If you’re looking for more everyday smoothie options, try my Mango Strawberry Smoothie, Mango Pineapple Smoothie, Green Monster Smoothie or Kale Spinach Smoothie.

A creamy berry smoothie topped with blueberries in a small mason jar with a glass straw in it.

To make this berry smoothie, you’ll need your 1.5 cups of frozen mixed berries plus frozen banana, almond milk and almond butter. Blend it all up, pour it into a glass and enjoy! This smoothie is quite large and almost fills a 1 L mason jar so it’s a good choice when you need a filling breakfast. You can also serve 2 for a snack.

What Berries to Use?

I used a mixture of blueberries, raspberries and strawberries but feel free to mix and match any frozen berries up to 1.5 cups. Blackberries or cherries would also be delicious.

Why Almond Butter?

I like almond butter in smoothies for the creaminess and flavour it adds. In addition, almond butter also contains calcium, zinc, iron, folate, niacin, phosphorus and magnesium.
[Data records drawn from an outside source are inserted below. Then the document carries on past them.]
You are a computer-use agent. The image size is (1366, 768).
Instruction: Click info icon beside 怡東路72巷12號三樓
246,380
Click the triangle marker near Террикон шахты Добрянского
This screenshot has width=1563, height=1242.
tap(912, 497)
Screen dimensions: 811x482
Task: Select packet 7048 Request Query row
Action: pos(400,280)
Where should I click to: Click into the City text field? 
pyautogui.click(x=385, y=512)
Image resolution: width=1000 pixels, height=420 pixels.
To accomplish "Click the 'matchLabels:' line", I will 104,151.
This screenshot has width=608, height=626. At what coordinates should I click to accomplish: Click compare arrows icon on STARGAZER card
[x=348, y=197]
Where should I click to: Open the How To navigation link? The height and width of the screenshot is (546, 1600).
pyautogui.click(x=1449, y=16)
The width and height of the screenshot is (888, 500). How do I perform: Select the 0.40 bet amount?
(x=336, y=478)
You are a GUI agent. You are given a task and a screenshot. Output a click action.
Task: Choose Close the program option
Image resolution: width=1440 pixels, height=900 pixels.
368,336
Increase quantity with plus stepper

As an alternative to almond butter, you could also use whole almonds or any other nut, hemp seeds, chia seeds, ground flax or even avocado for healthy fats.

Adding some healthy fats along with the carbohydrates from the berries and banana can help slow digestion resulting in more stable blood sugar levels after drinking this smoothie. And finally, including a source of fat with vitamin and mineral-rich foods can help improve the bioavailability of fat-soluble nutrients.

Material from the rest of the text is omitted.